Cuando la cuenta atrás llegó al cero, no hubo ninguna señal exterior de que hubiera ocurrido algo. En algún lugar situado por delante de ellos, el diminuto hurón señalizador y su dotación de androides deberían haber emergido al espacio real y haber iniciado sus funciones de recepción y decodificación de cualquier señal de alerta e informes de puesta al día tácticos enviados por el Departamento de la Flota. Pero Ábaht y sus hombres no sabrían si eso había ocurrido hasta que el
Intrépido
pasara por esa puerta invisible.

Otro cronómetro inició la cuenta atrás del corto intervalo que faltaba para la emergencia de los patrulleros y los navíos de exploración. El murmullo de fondo de la actividad en el puente del
Intrépido
se volvió un poco más ruidoso. El capitán Morano dio la espalda a los datos de situación de la pantalla visora, cruzó el puente hasta llegar al sillón de su puesto de combate, se sentó en él y se puso el arnés de seguridad.

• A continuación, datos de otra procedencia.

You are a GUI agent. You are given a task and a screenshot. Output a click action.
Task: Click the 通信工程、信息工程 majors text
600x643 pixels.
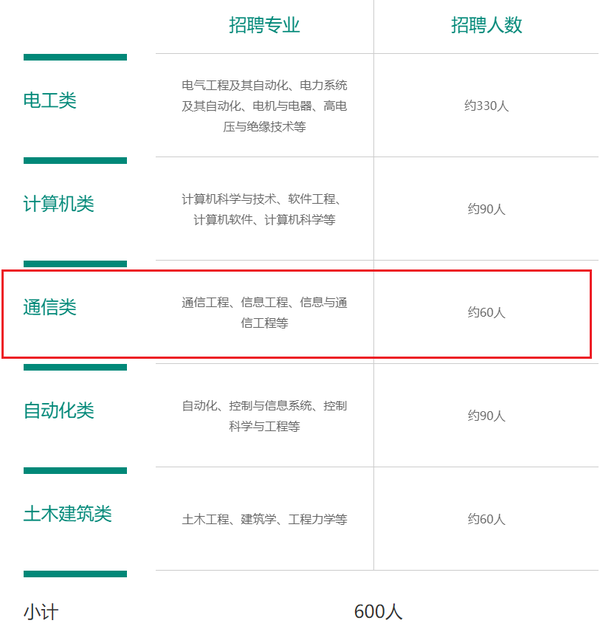[x=265, y=312]
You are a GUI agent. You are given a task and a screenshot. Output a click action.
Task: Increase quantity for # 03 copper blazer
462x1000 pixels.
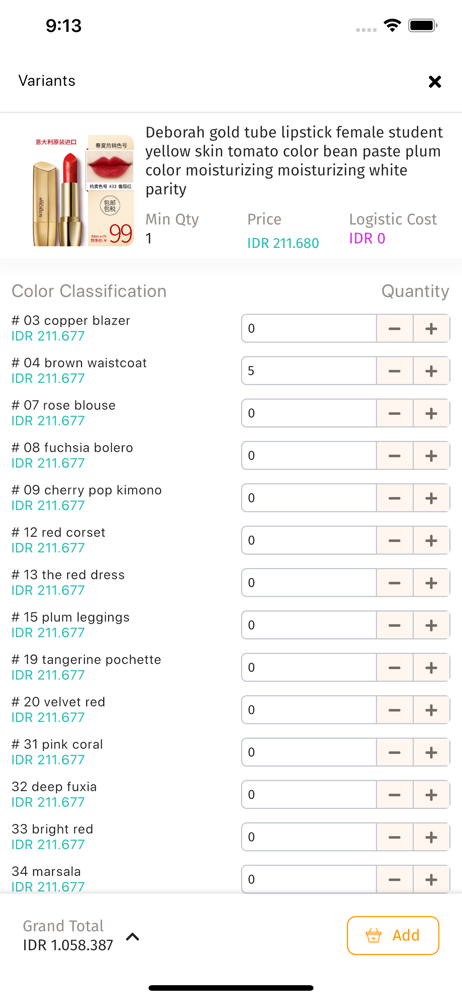pyautogui.click(x=431, y=328)
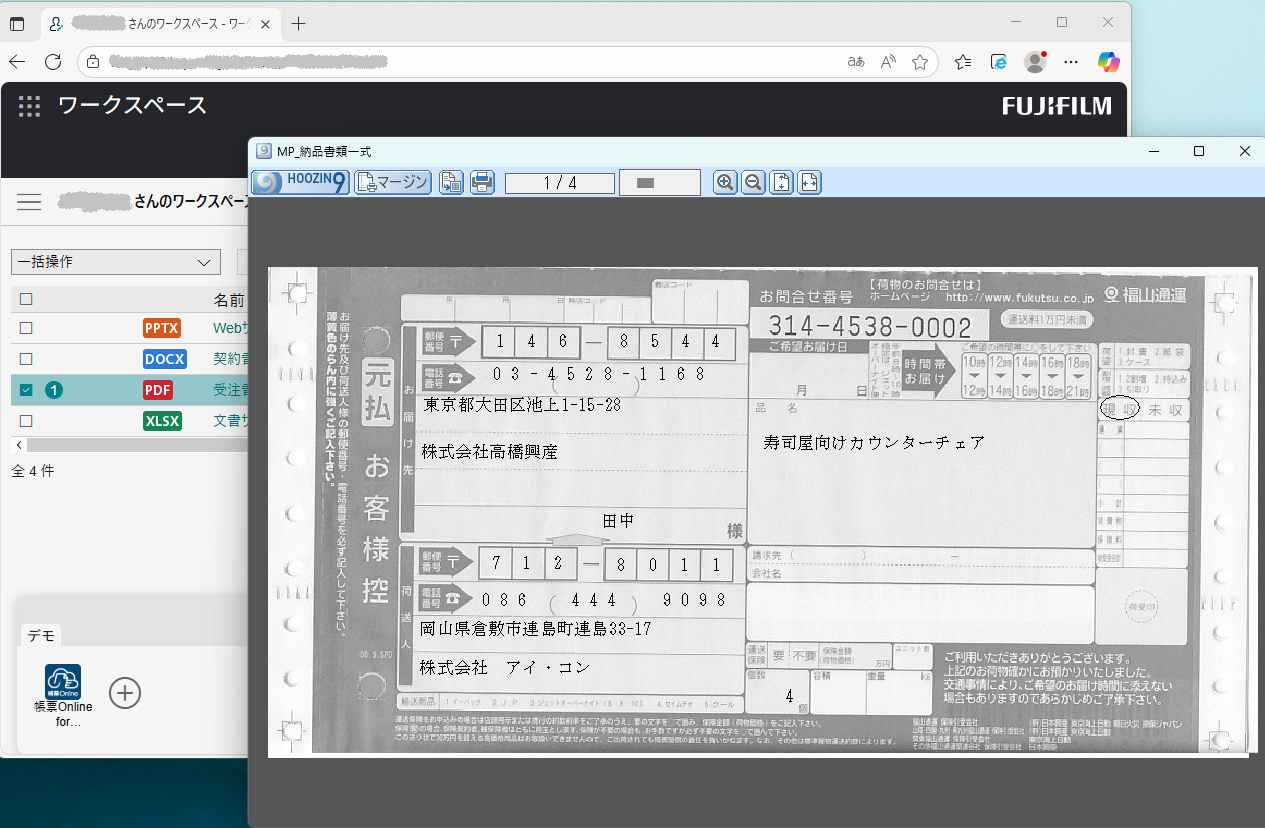Screen dimensions: 1265x828
Task: Open a new browser tab
Action: click(x=298, y=23)
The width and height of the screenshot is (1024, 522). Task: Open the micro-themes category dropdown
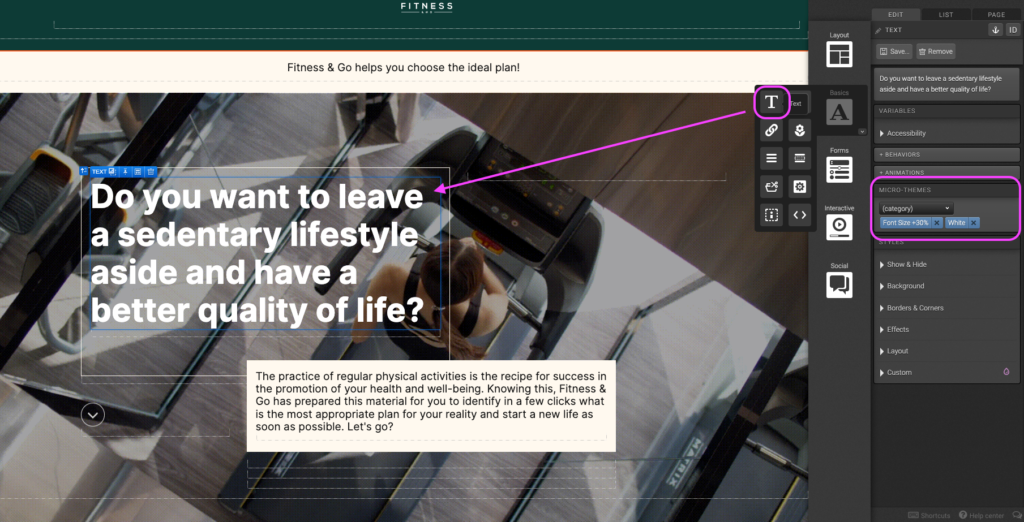[915, 208]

Ábaht hizo lo mismo poco después.

—Los navíos de patrullaje acaban de entrar en el espacio real —murmuró Morano, aunque la observación era totalmente innecesaria.

—¿Cuántos saltos de combate ha hecho, capitán? —preguntó Ábaht en voz baja y suave.

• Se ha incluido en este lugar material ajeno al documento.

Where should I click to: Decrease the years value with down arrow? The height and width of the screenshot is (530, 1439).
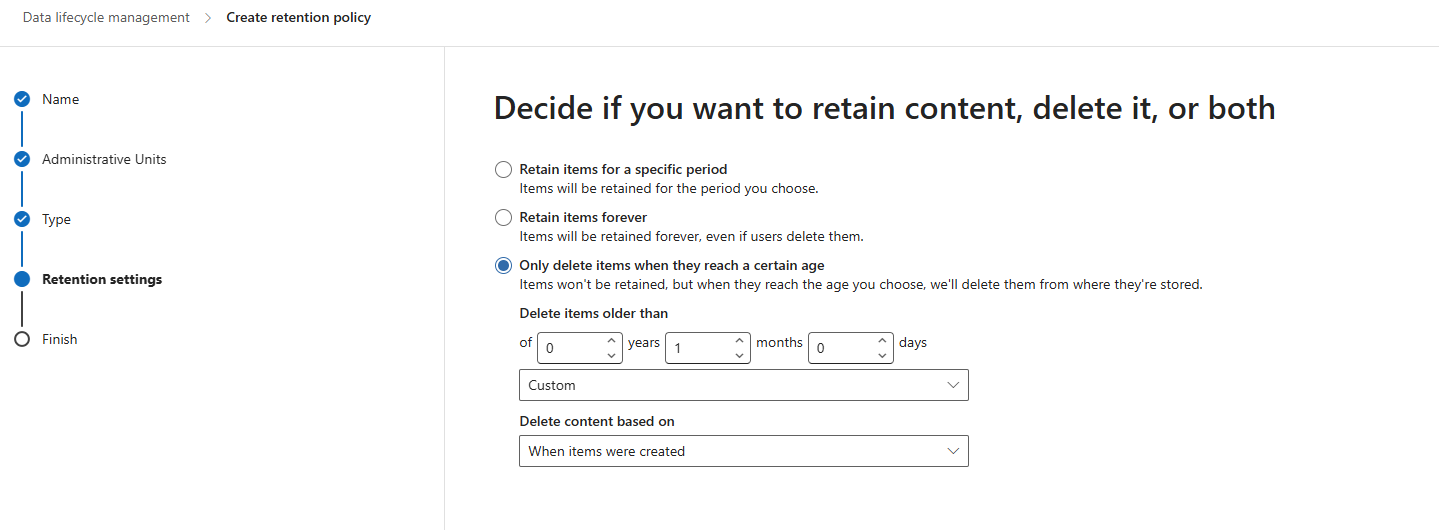click(x=612, y=355)
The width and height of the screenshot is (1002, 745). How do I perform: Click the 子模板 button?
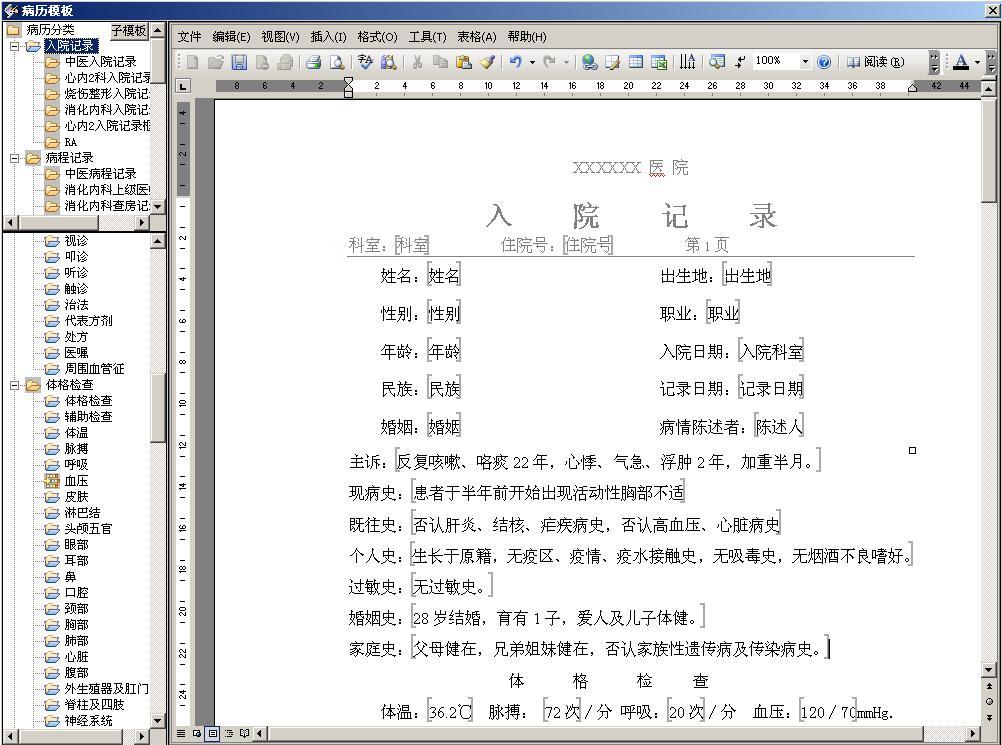click(128, 30)
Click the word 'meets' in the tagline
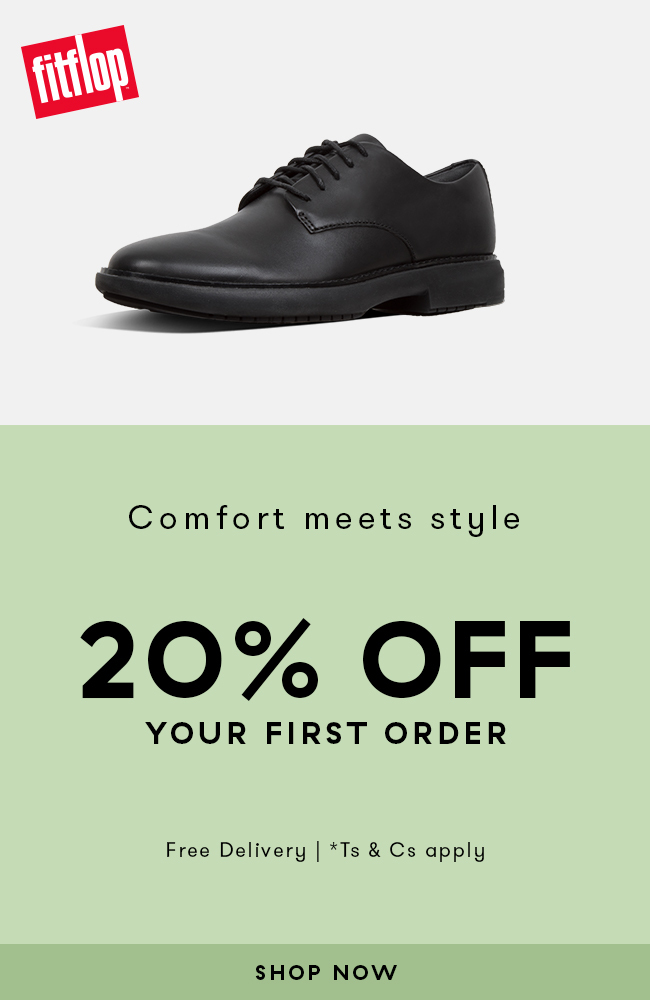Screen dimensions: 650x1000 (359, 519)
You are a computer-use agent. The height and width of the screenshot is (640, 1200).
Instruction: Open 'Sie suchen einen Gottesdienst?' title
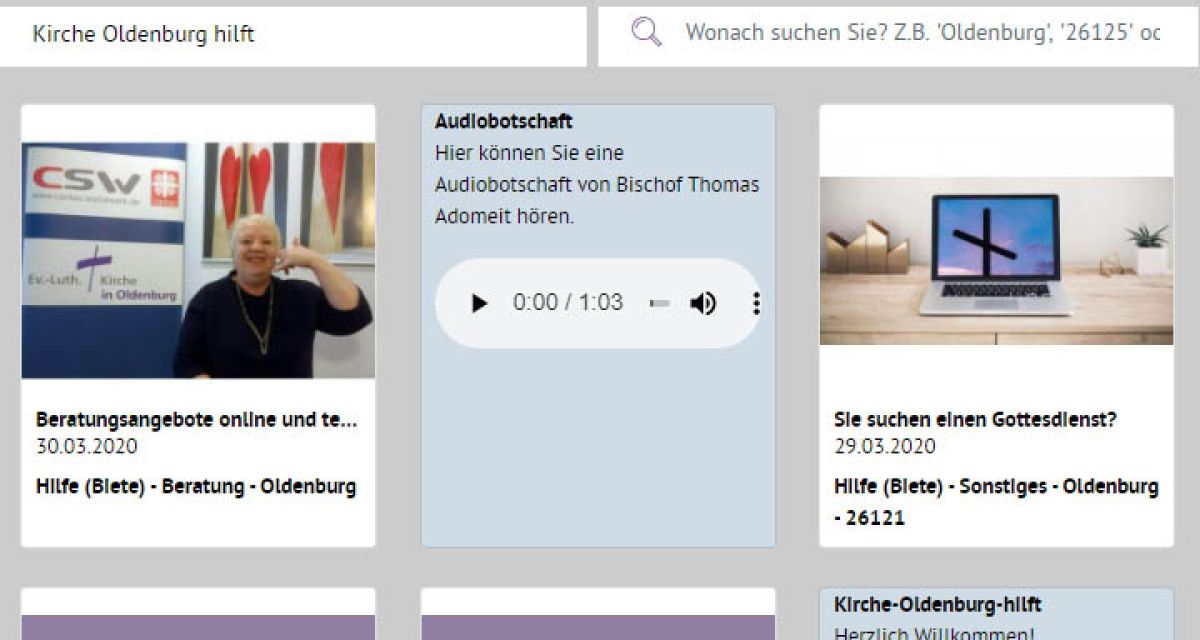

—Treinta y ocho en la casa redonda —contestó Morano, refiriéndose al centro de operaciones de combate—. Nueve en el puente, todos con posterioridad a la caída del Imperio.

—¿Y cuántos como capitán?

—¿Saltos de combate? Ninguno.

—Entonces le sugiero que empiece a repetirse a sí mismo que ha hecho cien.

—¿Por qué, señor?

—Porque así cuando sus tripulantes vuelvan la mirada hacia usted en los últimos segundos antes de que entremos en el espacio real, no verán ninguna razón para dejarse distraer por el miedo —replicó Ábaht—. Sea lo que sea lo que nos espera, y tanto da que sea una princesa como que sea un dragón, tenemos el deber de ir allí y enfrentarnos a su abrazo. Me estoy acordando de una plegaria dorneana que le oí recitar a mi madre en una ocasión: «Rezo para que mi hijo no muera hoy. Pero si muere, rezo para que muera con honor. Mas por encima de todo, rezo para que si sobrevive, no haya sido gracias al deshonor».

El capitán Morano asintió.

—¿Le gusta apostar, general? ¿Qué cree que nos espera al final del salto..., la princesa o el dragón?

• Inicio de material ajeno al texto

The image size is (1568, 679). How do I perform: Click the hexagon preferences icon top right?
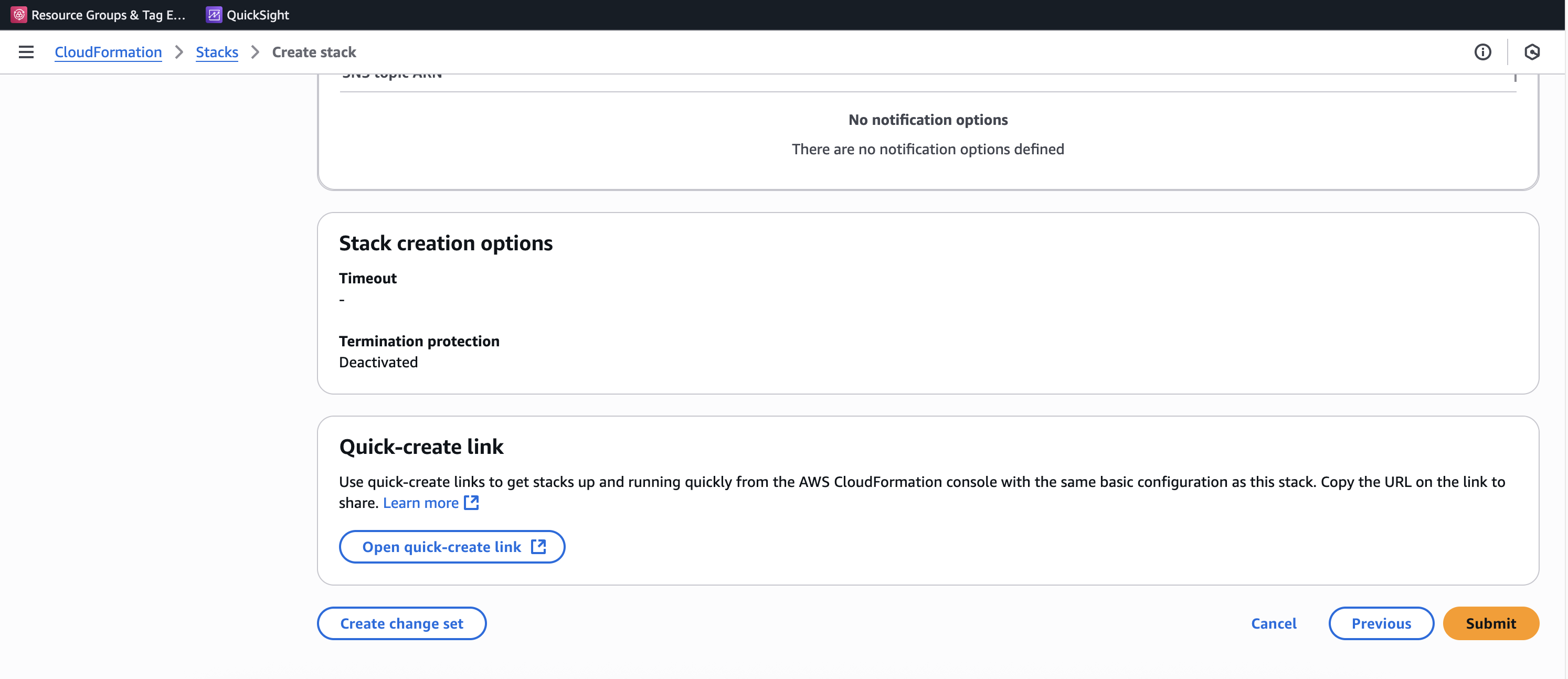coord(1531,52)
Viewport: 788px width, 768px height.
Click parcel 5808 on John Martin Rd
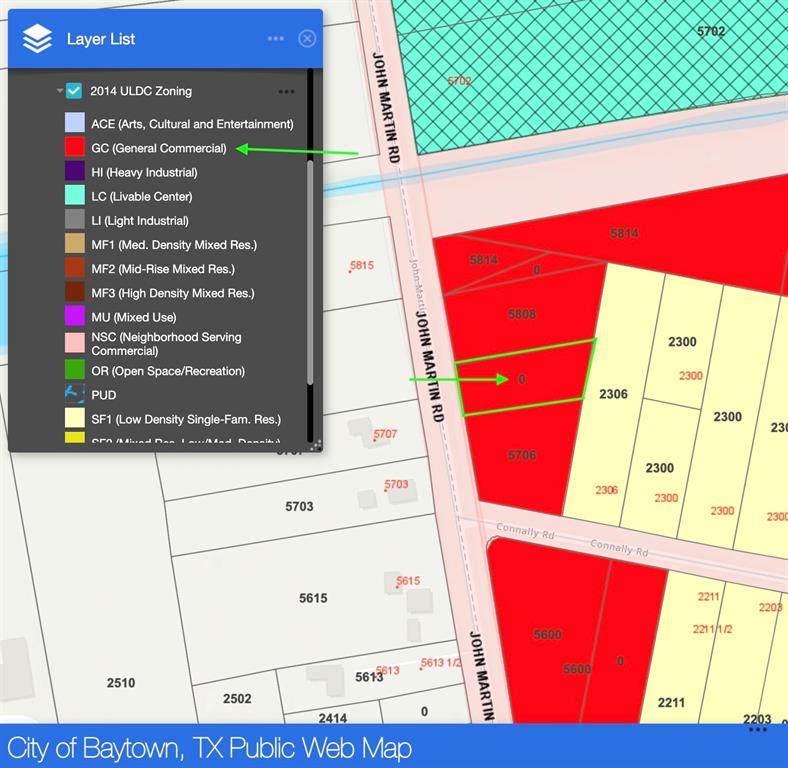(522, 314)
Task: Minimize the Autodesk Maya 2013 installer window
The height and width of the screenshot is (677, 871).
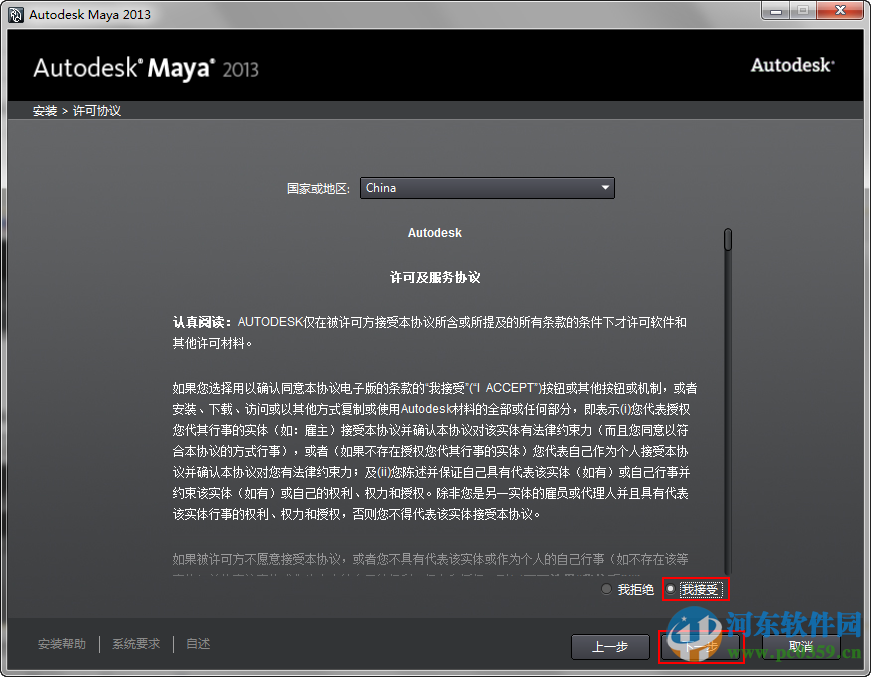Action: point(775,11)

El tercer y último cronómetro seguía con su cuenta atrás, y ya se encontraba muy cerca del cero.

—Me temo que no siempre soy capaz de distinguir una cosa de otra, capitán —dijo Ábaht.

Todos los grandes gremios habían aportado alguna contribución al vehículo procesional. Las dimensiones eran majestuosas, y las líneas gráciles y elegantes. Los metales relucían. El zumbido del motor era suavemente musical y casi inaudible. La escalerilla de acceso era un prodigio de diseño, y sus esbeltamente elegantes soportes y peldaños eran capaces de doblarse sobre sí mismos y desaparecer debajo del fuselaje en cuanto el peso de Nil Spaar dejara de estar encima de ellos. Los almohadones y paneles murales del compartimiento abierto de la parte de atrás eran soberbios y habían sido delicadamente adornados con el escudo del clan Spaar, los símbolos de la casa del virrey, los iconos de la bendición que traía buenos auspicios y los nombres de gloria de los yevethanos, y todas las tramas habían sido entrelazadas para formar una pauta espectacularmente hermosa.

Incluso el conductor del vehículo y los guardias habían sido escogidos para honrarle. El conductor era un perfecto exponente de la rara curiosidad genética conocida como neutro de blancura: ni varón ni hembra, su piel era tan pálidamente blanquecina como el cielo del mediodía.

Permanecía inmóvil en el hueco delantero de conducción con su alto y esbelto cuerpo muy erguido y su rostro totalmente inexpresivo, un heraldo cuya sola presencia ya anunciaba que se acercaba un gran yevethano. Los guardias eran otra curiosidad; eran gemelos seriales, surgidos del mismo recipiente de nacimiento e idénticos en todo salvo su edad. Por tradición, se consideraba que los gemelos seriales daban buena suerte y que podían transmitir esa bendición siempre que lo desearan mediante el aliento, el contacto y la sangre.